Inspiration comes in so many forms. What helps me is to slow down. That’s what I think of when I think of inspiration: a slow, churning thing that cannot be rushed, not until all the ideas come to you and suddenly it’s as though you can’t write them down fast enough. I’ve wanted to write about inspiration for a long time, but didn’t quite know how to approach it. A lot of the time, I’m not aware of what inspires me to write. The story I’m working on now came from inspiration at a baby shower, but it has nothing to do with babies. The short story I’m maybe finished with, but not really, was inspired from an up and coming digital literary journal that wanted queries of stories no more than 2,000 words. My story is more than 2,000 words, and it is about something of which almost literally came from nothing. I just started writing and all of a sudden these characters were saying these things, and I didn’t know where it was coming from in my head. It was like my body had more knowledge of where things should be going than my mind did. It is the most detached I’ve ever felt from a story, yet it is almost everything I’ve ever felt about life.

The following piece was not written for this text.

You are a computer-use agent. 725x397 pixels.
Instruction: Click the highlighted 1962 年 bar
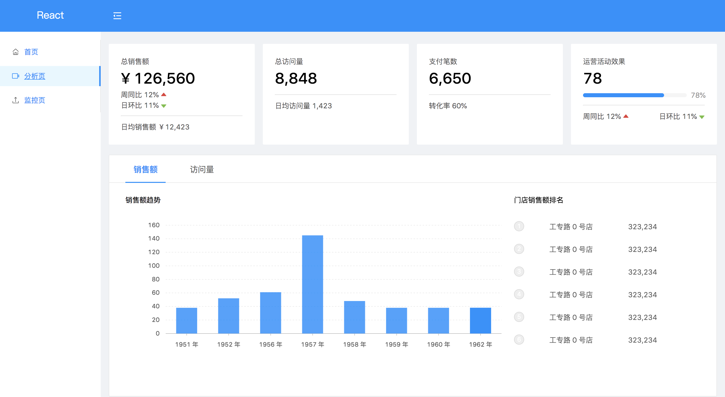coord(480,320)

Inspiration is something to be poked and prodded, but it also sneaks up on you at the most unassuming moments. It comes from the mind of a friend, snowballs of thought that roll and roll until they’re so big they could fit a whole story inside. It is in first birthday party invitations from high school friends and a stomach-achingly funny story from a co-worker. It is in the people you pass on the street and the regrets of your past. It is in that necklace you wear around your neck everyday and the college ring you sometimes wear on your left ring finger when you’re buying prenatal vitamins because you’ve heard they’re better than multis. I read the first lines in books, record snippets of conversation in journals, read highlighted texts from random pages in favorite novels. I stare at my bookshelf, recount dreams, browse libraries, sit in coffee shops, listen to music to get myself in the mood to write. I devour the wisdom of Madeleine L’Engle, pray for guidance, reveal secrets to trade in for new ones. Mostly, I just wait. I do a lot of waiting. I wait for ideas to hit me like cold water. Or sometimes they leave traces of themselves like torn pieces of paper in a wooded trail until I find enough pieces to start forming the bigger picture.
Inspiration, I’ve learned, is in what you believe. It is in the things you’ve seen and heard and disagreed with. It is in the things you try to reconcile. It is in how hard you try and how big you dream and how vulnerable you make yourself when you’re already feeling weak. It is in the daring and the adventurous, the contemplative and the reflective. It is in how much you hope for a better tomorrow and how resilient you are against the late nights and haggard days. Inspiration is what you discover: the people you meet, the voices you hear, the lives you love and detest and manipulate. It is something to be coddled and cuddled and clubbed. All it takes is slowing down, opening your eyes, unplugging your ears. Inspiration, then, is always what you make of it.